I FARMACI - Per quanto riguarda i farmaci, "oggi una persona sieropositiva che segue la triplice terapia deve assumere tre farmaci contenuti in un'unica compressa, da una sola somministrazione al giorno - ricordano gli esperti - Un notevole passo in avanti per la qualità di vita del paziente, rispetto agli anni Ottanta e la prima parte degli anni Novanta, quando la terapia consisteva in 28 differenti farmaci, da assumere in momenti diversi del giorno". I farmaci antiretrovirali hanno effetti collaterali? "Tutti i farmaci, per loro natura, hanno effetti collaterali, e dunque anche gli antiretrovirali - spiega la Sif - Per la stessa triplice terapia esistono sul mercato combinazioni di farmaci di diversa composizione e natura. Le più recenti combinazioni permettono ai pazienti di aderire molto meglio di un tempo al trattamento, con un migliore esito clinico, meno effetti collaterali e minori interazioni farmacologiche: la qualità di vita di un paziente sieropositivo, in terapia oggi, è sempre più simile a quella di un paziente non sieropositivo".

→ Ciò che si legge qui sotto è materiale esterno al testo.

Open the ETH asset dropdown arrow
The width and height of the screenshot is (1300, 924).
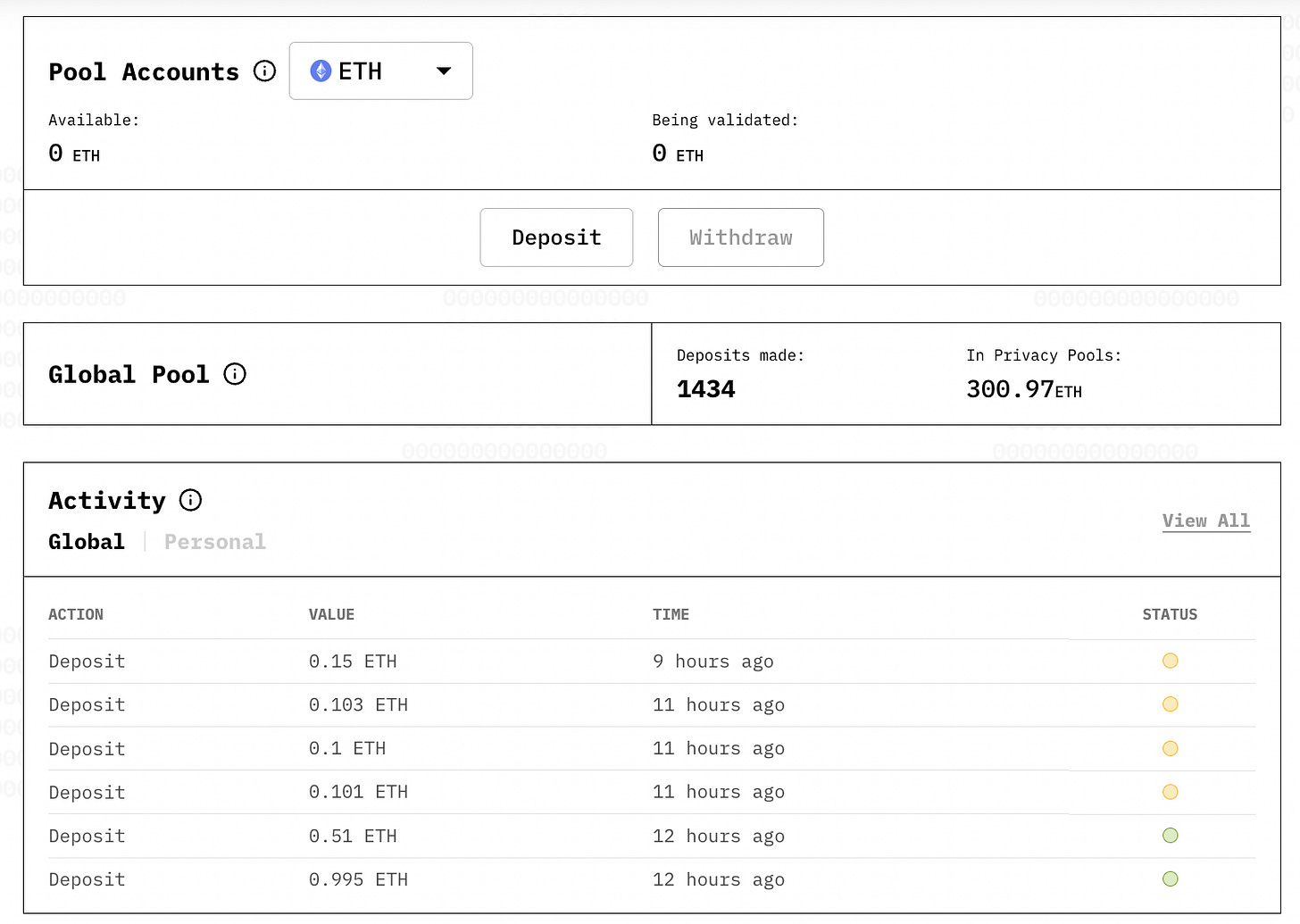pos(444,71)
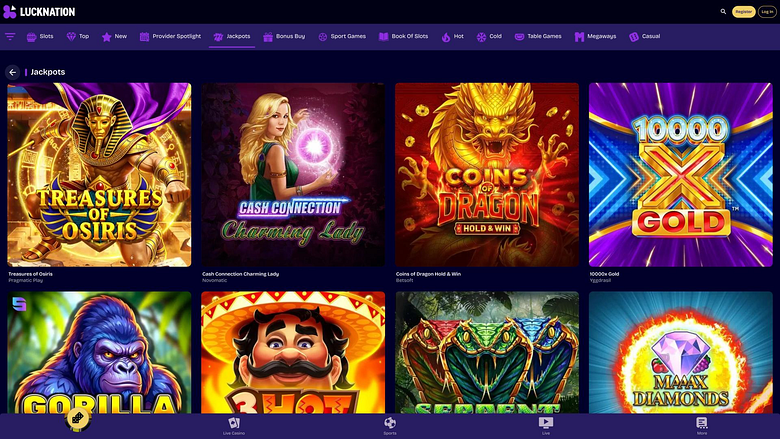Open the Live Casino cards icon

234,423
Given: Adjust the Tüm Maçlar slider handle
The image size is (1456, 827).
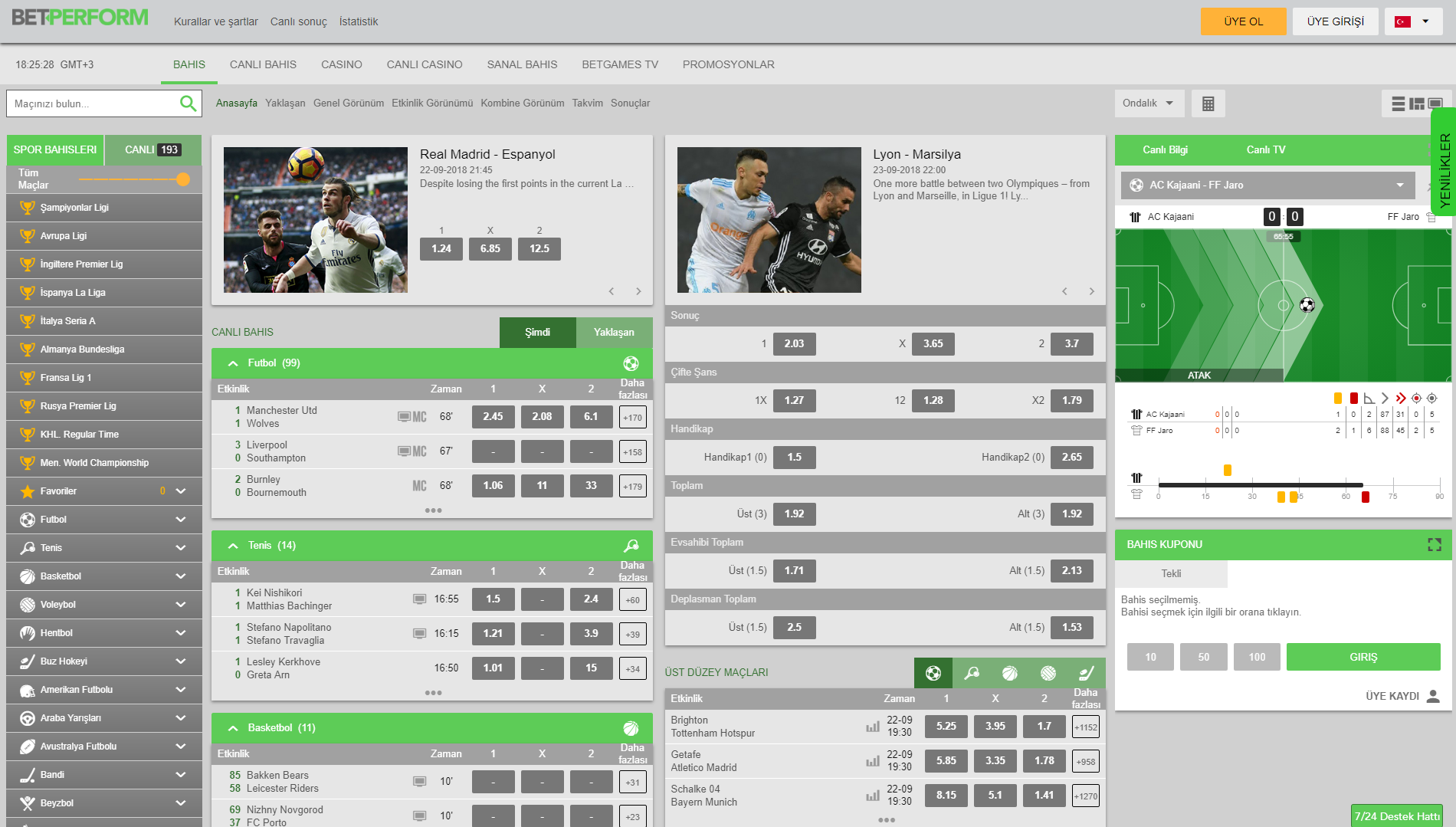Looking at the screenshot, I should (182, 179).
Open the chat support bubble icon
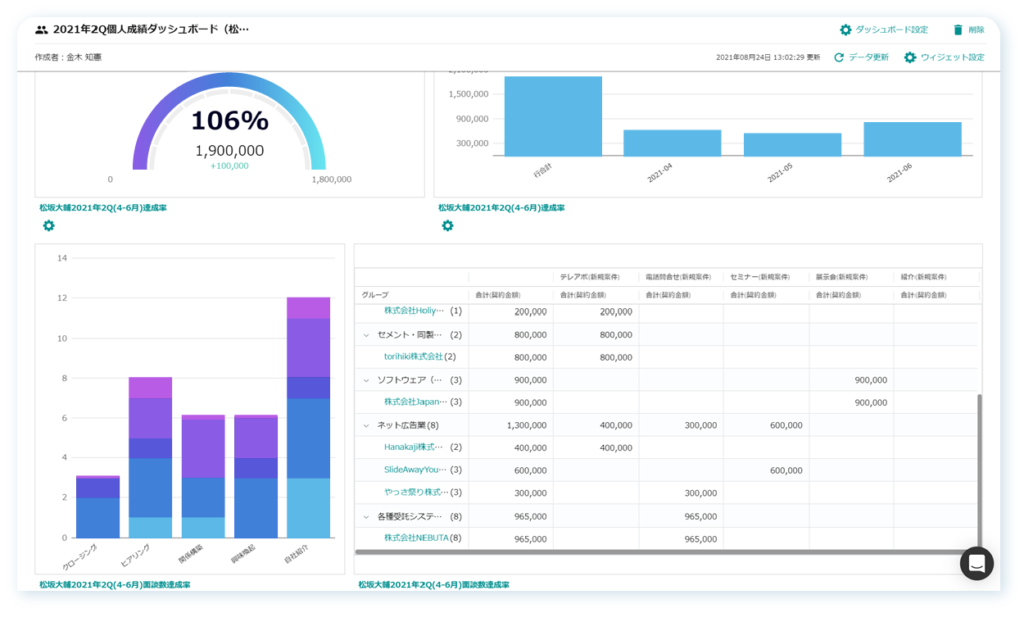Screen dimensions: 1024x631 [x=976, y=563]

IL VACCINO - Per anni si è parlato di un vaccino contro l'Aids "e diverse sperimentazioni in questo senso sono in corso - avvertono i farmacologi - Alcuni approcci prevedono l'attivazione dell'immunità cellulo-mediata, ovvero una risposta da parte del sistema immunitario che non coinvolge gli anticorpi, ma stimola l'attivazione di macrofagi, cellule NK, linfociti T e altri elementi presenti nelle nostre cellule, direttamente contro il virus. Gli approcci più nuovi, e più efficaci, invece, tendono ad individuare un antigene (un 'pezzo' del virus che il nostro sistema immunitario classifica come estraneo e quindi 'nemico', e che quindi induce un attacco contro il virus stesso) che permetta di sviluppare speciali anticorpi detti anticorpi neutralizzanti, quegli anticorpi che sono alla base del funzionamento di qualsiasi vaccino e che impedirebbero l'infezione al 100%". "Non siamo ancora riusciti a realizzare un vaccino efficace al 100% - precisa la Sif - perché, fino a poco tempo fa, non riuscivamo a individuare l'antigene dell'Hiv che induce gli anticorpi neutralizzanti, gli anticorpi in grado di evocare una risposta davvero efficace. Abbiamo scoperto soltanto da poco tempo che il virus, in realtà, porta con sé queste strutture in una zona molto nascosta della sua superficie: una specie di 'sacchetta' ben 'mimetizzata'. Adesso che abbiamo individuato finalmente l'antigene giusto - concludono gli esperti - il problema è chimico-farmaceutico: dobbiamo ancora riuscire a riprodurre in laboratorio queste strutture 'antigeniche' che andranno a costituire finalmente il vaccino vero e proprio".